TUGAS 1
Jawablah pertanyaan berikut berdasarkan sumber tentang ekonomi global.
(a) Berapa persen proyeksi IMF untuk pertumbuhan ekonomi pada 2025?
(b) Siapa ekonom Center of Macroeconomics & Finance Indef yang dikutip?
(c) Menurut prediksi IMF, lalu lintas perdagangan dunia mungkin melambat menjadi berapa persen pada 2025?
TUGAS 2
Masukkan bagian listing dari baris yang memuat "Task: Collapse the" sampai akhir listing ke dalam daftar bernomor, dengan kedua ujungnya ikut disertakan. Lewati baris kosong dan jangan sertakan gambar.

SUMBER
Dunia belum bergeliat, tetapi lonjakan inflasi menjadi penghambat pertumbuhan ekonomi global. Namun, babak baru eskalasi dunia pada 2025 mulai memicu dinamika terutama setelah pelantikan Donald Trump sebagai Presiden Amerika Serikat (AS) yang baru.
Setelah dilantik, Trump mengumumkan sejumlah terobosan dalam hal kebijakan termasuk menginisiasi gencatan senjata di Gaza. Gencatan senjata tersebut disambut dengan optimisme oleh banyak pihak karena dianggap dapat meredakan ketegangan geopolitik sekaligus memberikan harapan bagi perbaikan situasi ekonomi global.
Di tengah harapan terhadap kebijakan global yang lebih stabil, Ekonom Center of Macroeconomics & Finance Indef, Abdul Manap Pulungan menilai gencatan senjata memang bisa sedikit meredakan. Namun, itu belum cukup untuk memulihkan ekonomi dunia yang masih rapuh terlebih saat ini prospek ekonomi global masih belum membaik.
IMF memproyeksikan pertumbuhan ekonomi 2025 mencapai 3,3 persen. Sementara untuk AS dan China diproyeksikan melambat menjadi 2,7 persen dan 4,6 persen.
"Gencatan senjata sedikit mendinginkan gejolak ekonomi global. Namun, pascapandemi terdapat persoalan kronis di sektor ketenagakerjaan dan investasi, apalagi pengangguran dunia sangat tinggi dan investasi kini dihadapkan pada tingginya suku bunga kredit. Terlebih IMF memprediksi lalu lintas perdagangan dunia mungkin akan melambat menjadi 3,2 persen pada 2025," ujar Abdul dalam pernyataan resminya kepada IDN Times, Jumat (24/1/2025).

DATA YANG DIBERIKAN
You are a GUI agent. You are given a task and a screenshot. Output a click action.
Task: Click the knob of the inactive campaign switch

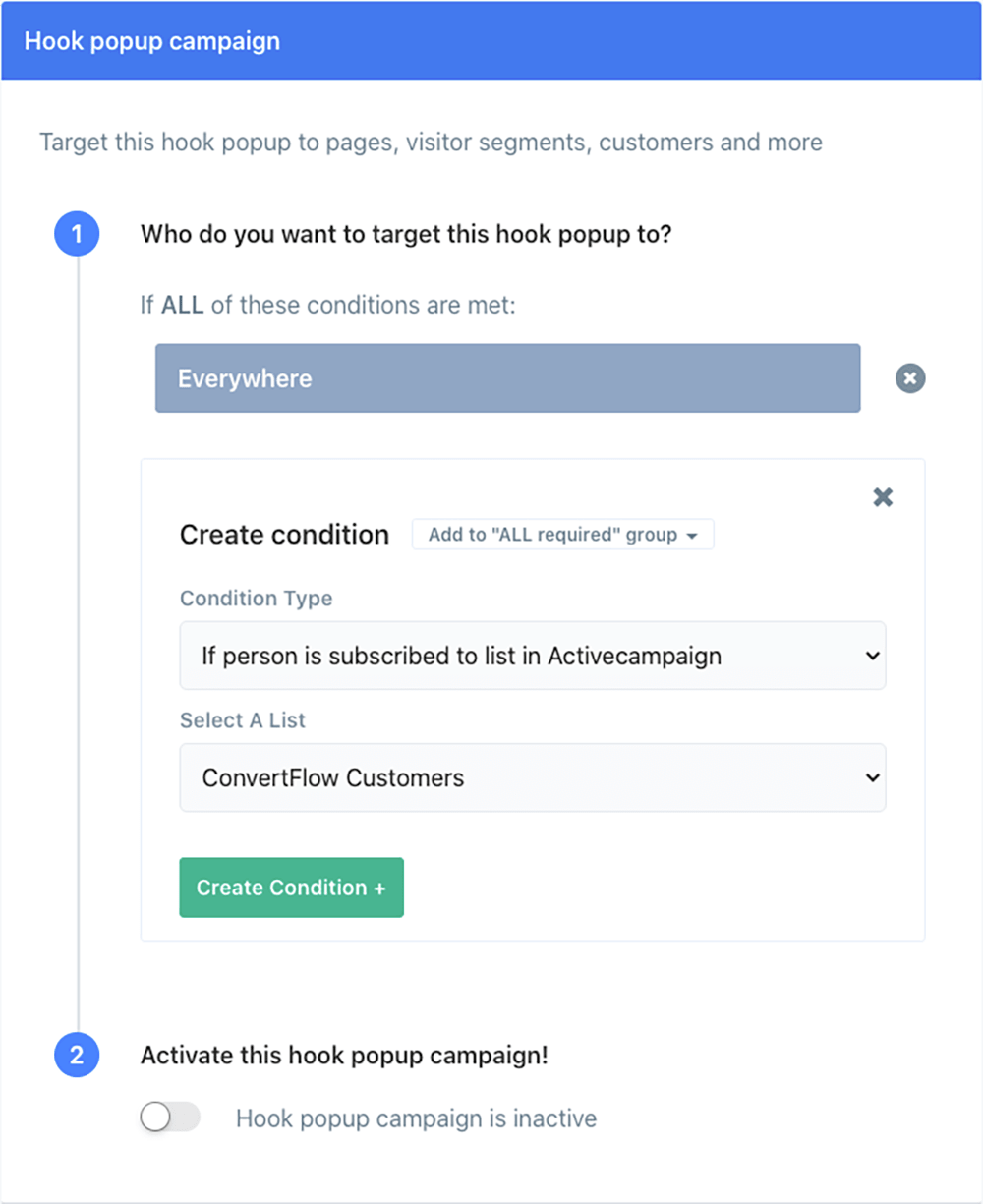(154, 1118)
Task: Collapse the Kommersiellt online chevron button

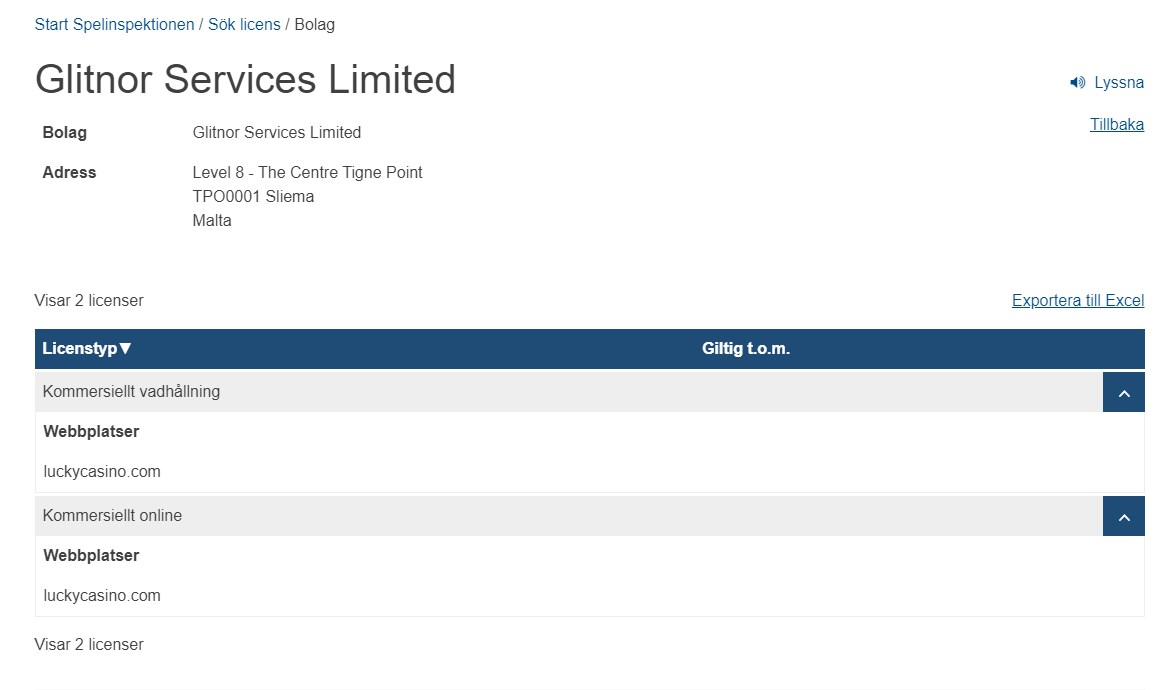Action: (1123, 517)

JAWABAN 1
(a) 3,3 persen.
(b) Abdul Manap Pulungan.
(c) 3,2 persen.

JAWABAN 2
1. Task: Collapse the Kommersiellt online chevron button
2. Action: (1123, 517)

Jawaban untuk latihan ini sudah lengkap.